Director:  Alastair Fothergill, Jonnie Hughes, Keith Scholey

Release:  Monday, September 28, 2020

Distributor: Piece of Magic Entertainment

Running time: 83 minutes

Worth: $18.00
FilmInk rates movies out of $20 — the score indicates the amount we believe a ticket to the movie to be worth

Intro:
…balances a strong sense of a wakeup call with a loving look at the sheer beauty that it is so vital to preserve.

Sir David Attenborough has, over the years, become more or less synonymous with nature films. His long-acquired detailed knowledge and his undiminished enthusiasm makes him the pre-eminent broadcaster of popular natural history and science. So, at aged 93, the fact that he is still here and making a ‘last’ film should guarantee that we sit up and take notice. This, he says, is his testimony. Whether ‘we’ will actually listen and do something about the problems to which he alludes, is another question of course.
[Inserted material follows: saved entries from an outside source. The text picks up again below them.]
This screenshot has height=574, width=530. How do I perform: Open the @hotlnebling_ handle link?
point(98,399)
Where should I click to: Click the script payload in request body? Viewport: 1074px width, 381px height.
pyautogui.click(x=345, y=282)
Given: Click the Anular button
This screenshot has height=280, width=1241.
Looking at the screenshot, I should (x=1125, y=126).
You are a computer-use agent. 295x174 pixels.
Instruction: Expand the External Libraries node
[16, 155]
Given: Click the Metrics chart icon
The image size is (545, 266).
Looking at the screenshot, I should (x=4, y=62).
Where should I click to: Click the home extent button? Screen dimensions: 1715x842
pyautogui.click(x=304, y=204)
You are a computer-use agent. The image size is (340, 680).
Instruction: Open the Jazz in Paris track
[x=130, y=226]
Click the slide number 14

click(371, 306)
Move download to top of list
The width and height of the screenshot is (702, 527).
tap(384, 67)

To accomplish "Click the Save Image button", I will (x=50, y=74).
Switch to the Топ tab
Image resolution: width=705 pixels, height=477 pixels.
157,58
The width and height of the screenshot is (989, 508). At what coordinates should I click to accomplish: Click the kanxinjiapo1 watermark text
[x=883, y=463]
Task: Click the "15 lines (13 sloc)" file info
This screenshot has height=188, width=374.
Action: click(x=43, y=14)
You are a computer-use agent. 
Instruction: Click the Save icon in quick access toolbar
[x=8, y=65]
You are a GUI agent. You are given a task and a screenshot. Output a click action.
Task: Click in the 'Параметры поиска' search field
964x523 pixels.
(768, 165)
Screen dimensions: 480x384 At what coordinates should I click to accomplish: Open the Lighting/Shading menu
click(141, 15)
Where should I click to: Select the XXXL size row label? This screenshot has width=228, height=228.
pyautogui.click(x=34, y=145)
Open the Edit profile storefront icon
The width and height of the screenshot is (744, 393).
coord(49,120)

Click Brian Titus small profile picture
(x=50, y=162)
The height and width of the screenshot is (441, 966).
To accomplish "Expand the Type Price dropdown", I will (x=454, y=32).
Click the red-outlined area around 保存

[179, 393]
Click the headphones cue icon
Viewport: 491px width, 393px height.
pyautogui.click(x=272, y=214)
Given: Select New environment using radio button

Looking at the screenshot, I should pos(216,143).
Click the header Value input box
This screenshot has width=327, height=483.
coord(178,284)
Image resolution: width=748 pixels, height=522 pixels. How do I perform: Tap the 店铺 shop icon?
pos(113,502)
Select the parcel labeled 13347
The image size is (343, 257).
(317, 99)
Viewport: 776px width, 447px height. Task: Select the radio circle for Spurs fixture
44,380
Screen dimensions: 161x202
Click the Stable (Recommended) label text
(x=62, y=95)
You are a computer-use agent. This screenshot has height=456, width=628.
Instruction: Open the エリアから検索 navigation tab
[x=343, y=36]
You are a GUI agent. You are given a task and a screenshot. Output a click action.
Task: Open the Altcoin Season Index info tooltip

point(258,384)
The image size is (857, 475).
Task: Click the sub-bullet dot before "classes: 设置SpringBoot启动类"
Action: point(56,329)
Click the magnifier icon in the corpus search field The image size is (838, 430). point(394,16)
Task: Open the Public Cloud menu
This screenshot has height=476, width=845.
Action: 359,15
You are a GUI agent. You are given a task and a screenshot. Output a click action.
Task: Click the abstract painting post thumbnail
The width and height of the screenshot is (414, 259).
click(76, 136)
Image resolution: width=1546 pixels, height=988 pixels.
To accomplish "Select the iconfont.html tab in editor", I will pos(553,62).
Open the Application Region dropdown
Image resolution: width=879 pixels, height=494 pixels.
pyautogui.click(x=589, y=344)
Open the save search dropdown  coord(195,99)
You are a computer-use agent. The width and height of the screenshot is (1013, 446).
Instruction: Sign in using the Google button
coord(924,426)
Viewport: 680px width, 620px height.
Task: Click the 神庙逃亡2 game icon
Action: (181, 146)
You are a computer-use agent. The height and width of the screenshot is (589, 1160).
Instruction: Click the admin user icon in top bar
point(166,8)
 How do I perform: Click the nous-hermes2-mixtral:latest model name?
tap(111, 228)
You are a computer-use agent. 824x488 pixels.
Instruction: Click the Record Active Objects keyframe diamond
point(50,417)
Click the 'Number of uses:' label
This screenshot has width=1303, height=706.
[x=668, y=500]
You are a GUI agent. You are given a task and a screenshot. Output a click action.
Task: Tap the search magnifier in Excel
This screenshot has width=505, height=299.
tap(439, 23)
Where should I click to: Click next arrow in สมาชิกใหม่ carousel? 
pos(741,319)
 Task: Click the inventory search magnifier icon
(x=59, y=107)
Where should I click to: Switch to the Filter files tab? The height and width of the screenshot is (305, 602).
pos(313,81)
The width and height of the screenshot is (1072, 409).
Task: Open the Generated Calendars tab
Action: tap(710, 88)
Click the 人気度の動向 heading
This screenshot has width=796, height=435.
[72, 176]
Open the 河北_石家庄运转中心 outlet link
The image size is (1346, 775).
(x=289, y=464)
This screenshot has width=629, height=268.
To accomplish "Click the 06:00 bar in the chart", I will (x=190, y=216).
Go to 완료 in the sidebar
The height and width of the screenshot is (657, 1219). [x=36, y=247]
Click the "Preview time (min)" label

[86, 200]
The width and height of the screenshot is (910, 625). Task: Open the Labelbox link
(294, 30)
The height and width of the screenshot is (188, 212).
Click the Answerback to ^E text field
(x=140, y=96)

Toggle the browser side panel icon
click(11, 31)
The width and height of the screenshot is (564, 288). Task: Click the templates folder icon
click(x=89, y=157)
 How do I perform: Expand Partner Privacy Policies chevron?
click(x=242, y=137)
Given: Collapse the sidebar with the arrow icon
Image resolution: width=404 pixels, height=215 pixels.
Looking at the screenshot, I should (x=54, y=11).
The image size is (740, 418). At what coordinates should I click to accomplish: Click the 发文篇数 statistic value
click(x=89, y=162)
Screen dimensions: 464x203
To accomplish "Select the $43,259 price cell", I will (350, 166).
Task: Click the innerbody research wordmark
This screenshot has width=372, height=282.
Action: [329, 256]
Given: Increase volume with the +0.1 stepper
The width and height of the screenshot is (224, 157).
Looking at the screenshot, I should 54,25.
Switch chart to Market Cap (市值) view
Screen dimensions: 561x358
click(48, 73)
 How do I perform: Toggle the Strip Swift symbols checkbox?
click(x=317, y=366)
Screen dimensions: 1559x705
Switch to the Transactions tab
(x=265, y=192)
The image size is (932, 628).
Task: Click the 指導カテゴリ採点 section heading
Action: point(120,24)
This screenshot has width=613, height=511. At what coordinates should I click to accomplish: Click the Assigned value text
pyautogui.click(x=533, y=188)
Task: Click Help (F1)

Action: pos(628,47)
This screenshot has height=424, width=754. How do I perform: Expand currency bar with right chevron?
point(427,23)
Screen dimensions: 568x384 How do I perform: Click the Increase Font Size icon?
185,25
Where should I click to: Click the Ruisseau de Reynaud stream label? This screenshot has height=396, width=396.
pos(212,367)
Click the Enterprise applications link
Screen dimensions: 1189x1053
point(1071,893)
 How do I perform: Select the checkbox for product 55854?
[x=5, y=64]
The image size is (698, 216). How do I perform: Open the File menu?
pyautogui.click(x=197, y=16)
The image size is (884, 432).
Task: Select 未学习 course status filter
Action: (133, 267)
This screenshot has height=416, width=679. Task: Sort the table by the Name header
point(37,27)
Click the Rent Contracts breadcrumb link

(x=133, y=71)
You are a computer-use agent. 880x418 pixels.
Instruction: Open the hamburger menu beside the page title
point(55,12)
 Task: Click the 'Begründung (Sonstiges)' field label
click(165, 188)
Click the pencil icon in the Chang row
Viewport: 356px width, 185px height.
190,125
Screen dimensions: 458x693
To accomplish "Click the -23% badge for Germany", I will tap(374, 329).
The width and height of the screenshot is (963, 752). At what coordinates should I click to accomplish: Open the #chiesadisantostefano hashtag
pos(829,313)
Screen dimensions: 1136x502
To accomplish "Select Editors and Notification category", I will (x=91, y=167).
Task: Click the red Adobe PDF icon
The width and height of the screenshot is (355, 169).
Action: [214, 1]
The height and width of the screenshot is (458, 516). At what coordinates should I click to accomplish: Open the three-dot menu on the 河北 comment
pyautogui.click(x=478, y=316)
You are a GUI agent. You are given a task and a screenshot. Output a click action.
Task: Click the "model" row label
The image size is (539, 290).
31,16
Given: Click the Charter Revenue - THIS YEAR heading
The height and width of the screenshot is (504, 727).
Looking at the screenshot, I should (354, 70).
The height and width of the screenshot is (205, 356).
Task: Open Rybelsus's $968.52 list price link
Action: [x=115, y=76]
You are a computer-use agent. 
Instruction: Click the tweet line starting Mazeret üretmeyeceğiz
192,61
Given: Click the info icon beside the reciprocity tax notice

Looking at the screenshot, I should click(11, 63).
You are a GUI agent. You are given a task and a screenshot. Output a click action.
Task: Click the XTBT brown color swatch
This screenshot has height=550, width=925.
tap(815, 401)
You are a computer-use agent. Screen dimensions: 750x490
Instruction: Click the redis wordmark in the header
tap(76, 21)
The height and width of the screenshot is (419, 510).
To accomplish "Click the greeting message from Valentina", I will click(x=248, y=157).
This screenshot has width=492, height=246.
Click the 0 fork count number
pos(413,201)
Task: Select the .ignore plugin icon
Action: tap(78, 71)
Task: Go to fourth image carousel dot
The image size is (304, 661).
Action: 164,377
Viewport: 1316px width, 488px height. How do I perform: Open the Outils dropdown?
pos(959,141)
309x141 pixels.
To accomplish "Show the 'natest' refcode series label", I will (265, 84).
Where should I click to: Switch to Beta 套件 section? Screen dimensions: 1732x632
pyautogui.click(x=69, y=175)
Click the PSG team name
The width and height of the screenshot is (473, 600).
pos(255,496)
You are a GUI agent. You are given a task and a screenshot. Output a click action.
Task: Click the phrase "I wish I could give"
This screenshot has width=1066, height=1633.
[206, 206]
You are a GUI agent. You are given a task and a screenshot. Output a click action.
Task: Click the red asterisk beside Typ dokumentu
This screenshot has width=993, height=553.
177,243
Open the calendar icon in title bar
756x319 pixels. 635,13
The film takes a reasonably straight chronological approach, but this too has an enormous inbuilt advantage. The fact that Sir David has been travelling to distant environments and reporting for decades on so many habitats (the Life on Earth series was shot in 57 different countries) puts him in the perfect position to notice and chronicle change. Alas, most of that change has been a story of decline.

As he continues to point out, man, as a species, has been so successful in dominating nature, that he can now cause potentially irreversible damage. We are in the Anthropocene and we are not grown up enough to handle it.

The documentary is neither shrill nor hectoring. It does acknowledge, for example, that there have been five mass extinctions in the long history of the Earth. However, the last one was when a meteor wiped out the dinosaurs and we have presumably learnt a thing or two since then.

What we do know is that the ecologies of the planet are intricately linked and that a loss of biodiversity is the main thing we should be concerned about. Whether it is in the rain forests or in the plains, nature is both fecund and in balance and we mess with that at our peril.

Because the film is mostly concerned with shaping itself into a kind of essay or reasoned argument linked to the environments he has covered, it does not have extended sections of the sort of mesmerising animal photography for which his series are so beloved, There is enough of that footage though, to make us wonder and love nature in all its forms. It is perhaps no surprise that the film is made in conjunction with the World Wildlife Fund.

It should be noted that the film isn’t just a death knell rung for our only planet. In the last section of the documentary, Sir David points out that there are several good trends to champion and give us hope (eg. the population boom beginning to plateau, the ready availability of non-fossil-based renewable energies and the current moves to stop us fishing out the oceans).

As implied, overall, it balances a strong sense of a wakeup call with a loving look at the sheer beauty that it is so vital to preserve.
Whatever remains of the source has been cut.